Bubbles
######!!!!!! Warning - Disjointed Brainfart Ramble ahead !!!!!!######
I can't stand soap operas. Really, really hate them. They are such a waste of time, and yet so many people are completely hooked. From what little of the genre I have been unfortunate enough to study, in the UK at least they are a case of life imitating art imitating life. I've blogged before about the Eastenders effect - people base their expectations and attitudes towards life on their experience as seen through the flickering tube just as much as through any reality. I sometimes wonder how many of the millions who tuned into The Royle Family didn't realise it was meant to be comedy. I know families who live exactly that way.
So what got me thinking about soaps again? Well I was trying to identify potential sources of background material on the internal workings of the British police force for the novel I am about to start writing. I know that I need to talk to actual policemen for the facts of everyday police life, but the banter, the rivalries, the conflicts, all the things that make a tale interesting and engaging, are not in the procedure so much as the interactions between characters. There's a vast mine of useful information and examples out there, from the books of Mr Rankin, Mr Wingfield, young Master MacBride and others to the endless cop movies and police shows on the telly. If nothing else, a study of these should show me how to put together a story without being too derivative.
And one of the shows I thought of was The Bill. At which point I thought I might crawl back under my fantasy blanket. For The Bill is not really a cop show. It's a soap opera masquerading as a cop show. Actually I'm not even sure it's still on, but my gut reaction was one of horror at the thought of having to watch it 'for research.'
Likewise pretty much any of the endless series of detective shows that are usefully repeated ad nauseam on ITV4 of an evening. With perhaps the exception of old Mark McManus episodes of Taggart, and maybe Ken Stott's Rebus, I can't think of any that I've managed to watch more than a single episode. And watching Rebus is a bit like poking a sore tooth; you just know it's going to keep on hurting, but somehow you can't stop yourself.

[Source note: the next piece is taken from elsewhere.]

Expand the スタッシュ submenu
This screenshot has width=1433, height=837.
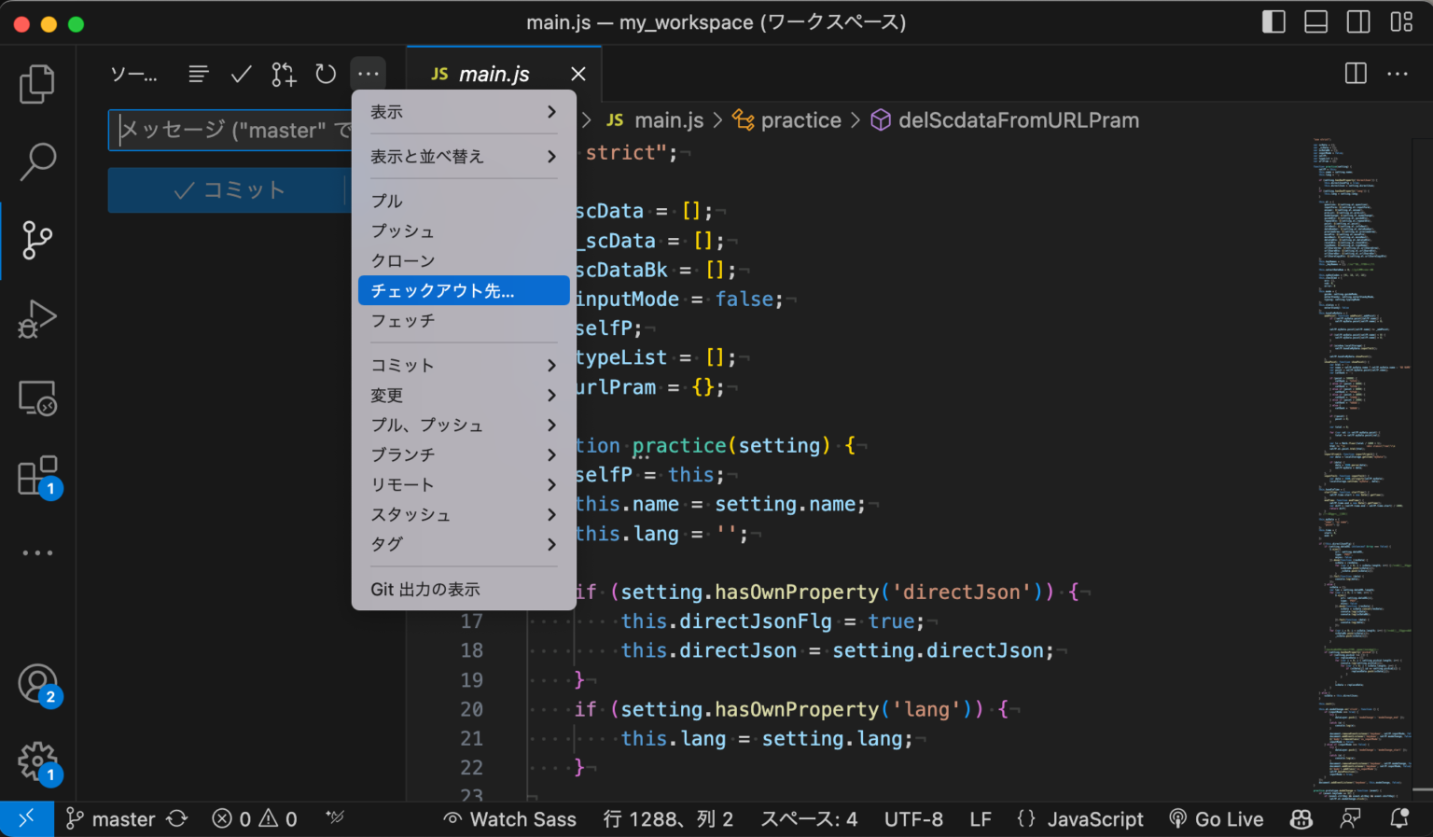pos(464,514)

Perhaps it's as John said a while back, that the problem with setting crime fiction in the UK is one of suspension of disbelief. Certainly if half the murders in Midsomer Norton were reflected in real life, the Cotswolds would be very sparsely populated indeed. And yet without a decent body count, audience figures soon plummet. To drag the topic back towards the soap operas a bit, I think that is one reason why I don't watch much home-grown drama either. If it isn't 'gritty and realistic', it's downright depressing, or unbelievable in the worst kind of way.
For entertainment, as opposed to education, I prefer fantasy, science fiction and the like because, counter-intuitively, it's easier to suspend your disbelief when the drama isn't trying to pretend to be true. In the original Stargate movie, James Spader's character, Dr Daniel Jackson, was brought in because he was an expert in languages. He was able to communicate with the people at the far end of the stargate because they spoke a version of ancient Egyptian. Never mind that this didn't seem to have mutated much in the three thousand years since the two populations had been separated; it was believable within the premise of the movie.
Then came the television series SG1. At first there was a little head-nodding in the direction of different languages, but mostly everyone spoke good old American English. In the latest incarnation, Stargate Atlantis, the intrepid US explorers are in a completely different galaxy, and yet still, everyone speaks as if they've lived their whole life in California. Even the uber-baddie Wraith, albeit with a funny synthesised tone.
And you know what? It really doesn't matter. In fact it would considerably detract from the story if they spent half of each episode trying to work out what each other was saying. Let's move straight on to the action, please. Shoot at the towel-heads and blow some things up.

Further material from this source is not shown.